Fast forward to 2001 and publication of the paper by Baudouin-Cornu et al. In this paper, links between environmental imprinting from fluctuating nutrient availability and atomic composition of assimilatory proteins are quantified. Using genome sequences from E. coli and S. cerevisiae, the authors show that carbon and sulfur assimilatory proteins have amino acid sequences that are depleted in carbon and sulfur side chains, respectively. This makes sense. Proteins high in carbon or nitrogen hardly would provide added fitness to an organism that often struggles to find enough of the nutrient to satisfy other fundamental cellular processes. Similar logic also explains why organisms tend to utilize smaller amino acids more frequently than larger ones: it takes more ATP to make a tyrosine than an alanine. Conversely, the pressure to “cost minimize” is less in organisms, like gut dwelling microbes, that have easy access to amino acids. It is not a perfect rule, but most of the time thermodynamic arguments explain a lot about why organisms do what they do. Fast forward again to Craig Venter’s genomic survey of select surface ocean sites (GOS). This (and now other) sequence data sets provided access to genomic information on organisms that inhabit various surface ocean biomes and, crucially, are largely difficult to isolate in pure culture.

What motivated the writing of the paper?

Last summer, I was sitting in my office writing a proposal. I can’t remember the specific topic, but I was thinking about cost-minimization mostly from the perspective of building proteins in cold environments and the challenges organisms face when it is cold: there is little access to organic carbon (food), and other environmental conditions hamper optimal living. I was re-reading Baudouin-Cornu, and there is a specific sentence in the paper in which the authors hypothesize that the phenomenon of cost-minimization might be a broader evolutionary strategy in resource-limited environments. I figured that organisms that did well in the oligotrophic parts of the ocean probably had mechanisms to reduce nitrogen usage and an easy place to start reducing nitrogen is by not making so many proteins or at the very least reducing the usage of arginine, histadine, lysine, asparagine, tryptophan and glutamine – amino acids with at least one added nitrogen on their side chains.
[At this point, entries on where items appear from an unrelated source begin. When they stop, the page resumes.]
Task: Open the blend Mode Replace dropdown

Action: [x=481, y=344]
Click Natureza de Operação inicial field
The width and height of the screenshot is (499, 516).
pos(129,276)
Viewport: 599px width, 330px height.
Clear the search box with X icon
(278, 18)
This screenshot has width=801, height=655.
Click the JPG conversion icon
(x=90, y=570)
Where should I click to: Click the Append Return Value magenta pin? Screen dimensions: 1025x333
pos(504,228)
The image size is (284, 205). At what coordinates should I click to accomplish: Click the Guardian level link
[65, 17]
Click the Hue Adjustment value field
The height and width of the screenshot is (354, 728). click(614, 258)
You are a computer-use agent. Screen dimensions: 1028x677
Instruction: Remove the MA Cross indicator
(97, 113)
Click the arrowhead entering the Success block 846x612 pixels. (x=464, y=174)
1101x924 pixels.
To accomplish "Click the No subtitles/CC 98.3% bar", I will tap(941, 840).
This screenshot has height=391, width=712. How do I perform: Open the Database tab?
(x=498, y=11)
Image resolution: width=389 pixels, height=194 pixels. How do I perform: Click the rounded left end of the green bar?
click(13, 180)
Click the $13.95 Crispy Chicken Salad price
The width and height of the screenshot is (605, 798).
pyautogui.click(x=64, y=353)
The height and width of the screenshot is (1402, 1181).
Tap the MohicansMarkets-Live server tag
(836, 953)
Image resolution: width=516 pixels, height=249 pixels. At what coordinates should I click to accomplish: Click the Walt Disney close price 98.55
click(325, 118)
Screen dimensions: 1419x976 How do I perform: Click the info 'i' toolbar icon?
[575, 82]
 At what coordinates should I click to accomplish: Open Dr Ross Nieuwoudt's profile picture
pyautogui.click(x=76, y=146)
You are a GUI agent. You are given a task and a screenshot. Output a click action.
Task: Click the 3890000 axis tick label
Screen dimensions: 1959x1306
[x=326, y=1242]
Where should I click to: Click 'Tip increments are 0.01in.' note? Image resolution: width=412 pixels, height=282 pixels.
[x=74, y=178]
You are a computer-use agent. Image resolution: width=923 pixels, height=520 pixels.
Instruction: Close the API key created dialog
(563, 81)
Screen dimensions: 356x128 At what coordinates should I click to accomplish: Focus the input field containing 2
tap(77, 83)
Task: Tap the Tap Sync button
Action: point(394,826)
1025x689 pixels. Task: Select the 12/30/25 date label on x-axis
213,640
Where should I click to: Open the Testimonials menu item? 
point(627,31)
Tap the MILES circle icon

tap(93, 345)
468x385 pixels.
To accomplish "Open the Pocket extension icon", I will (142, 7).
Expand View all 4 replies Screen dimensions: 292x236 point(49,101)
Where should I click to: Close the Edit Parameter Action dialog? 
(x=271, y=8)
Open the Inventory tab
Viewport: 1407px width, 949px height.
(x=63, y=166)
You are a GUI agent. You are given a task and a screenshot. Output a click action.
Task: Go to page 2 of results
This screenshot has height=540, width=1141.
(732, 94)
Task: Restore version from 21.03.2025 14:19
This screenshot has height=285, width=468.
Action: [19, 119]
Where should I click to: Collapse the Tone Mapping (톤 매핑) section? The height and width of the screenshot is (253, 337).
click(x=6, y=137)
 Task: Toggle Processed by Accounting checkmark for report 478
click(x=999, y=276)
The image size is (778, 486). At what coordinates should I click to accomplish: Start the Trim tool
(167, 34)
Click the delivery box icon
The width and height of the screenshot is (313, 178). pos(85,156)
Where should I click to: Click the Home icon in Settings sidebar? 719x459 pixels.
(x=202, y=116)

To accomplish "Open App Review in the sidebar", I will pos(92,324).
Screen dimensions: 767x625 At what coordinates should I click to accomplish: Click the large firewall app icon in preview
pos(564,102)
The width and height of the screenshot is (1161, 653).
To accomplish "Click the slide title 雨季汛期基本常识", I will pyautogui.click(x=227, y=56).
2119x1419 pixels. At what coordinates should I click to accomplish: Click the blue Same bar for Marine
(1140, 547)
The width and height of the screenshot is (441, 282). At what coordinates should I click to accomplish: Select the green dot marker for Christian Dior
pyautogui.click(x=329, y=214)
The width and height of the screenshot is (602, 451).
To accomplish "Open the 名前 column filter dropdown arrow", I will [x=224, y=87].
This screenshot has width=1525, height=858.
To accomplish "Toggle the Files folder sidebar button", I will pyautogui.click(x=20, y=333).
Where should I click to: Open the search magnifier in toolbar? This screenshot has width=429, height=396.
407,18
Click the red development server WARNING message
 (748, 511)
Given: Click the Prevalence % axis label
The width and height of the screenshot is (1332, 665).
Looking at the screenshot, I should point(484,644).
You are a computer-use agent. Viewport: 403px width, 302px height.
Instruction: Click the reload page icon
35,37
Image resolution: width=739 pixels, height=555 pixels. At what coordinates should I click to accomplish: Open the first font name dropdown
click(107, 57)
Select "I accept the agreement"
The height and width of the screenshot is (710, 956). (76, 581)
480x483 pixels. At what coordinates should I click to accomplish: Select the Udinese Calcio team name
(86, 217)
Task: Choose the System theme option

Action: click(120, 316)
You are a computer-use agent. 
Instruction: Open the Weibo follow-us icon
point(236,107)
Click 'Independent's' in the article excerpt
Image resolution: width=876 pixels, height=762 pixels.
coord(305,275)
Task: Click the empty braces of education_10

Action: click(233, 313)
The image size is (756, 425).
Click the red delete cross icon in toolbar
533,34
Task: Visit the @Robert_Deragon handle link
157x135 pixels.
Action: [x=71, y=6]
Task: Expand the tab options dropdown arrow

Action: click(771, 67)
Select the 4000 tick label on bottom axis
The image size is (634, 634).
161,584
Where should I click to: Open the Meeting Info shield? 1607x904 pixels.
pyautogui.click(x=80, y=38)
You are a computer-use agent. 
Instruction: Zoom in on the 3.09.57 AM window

This is a good spot to introduce my co-author, Alex Dussaq.

Co-author, Alex Dussaq

Alex completed his honors undergraduate work in mathematics and biochemistry and was working with me on some coding and analysis projects. To follow Matthew’s example, the conversation that started this paper went like this:

Joe: Alex, I have an interesting idea I want to discuss in a proposal… do you think you can download all the GOS data and calculate the nitrogen, C, H and S atoms per residue side chain as in this paper (hand him Baudouin-Cornu) and then correlate those values with chlorophyll (a proxy for phytoplankton and thus primary productivity), NO3 and Fe. This would be just one figure in the proposal.

Alex: OK, sure that should be pretty easy.

Joe: My proposal is due next week so I need the numbers quickly.

Alex: Yeah, yeah.

Alex codes easier than most people write in their native language. By the way, Alex has moved on to a combined Ph.D./M.D. program at UAB through which he hopes to combine genomics research with new approaches to medicine. I have no doubt he will do unbelievably well in science.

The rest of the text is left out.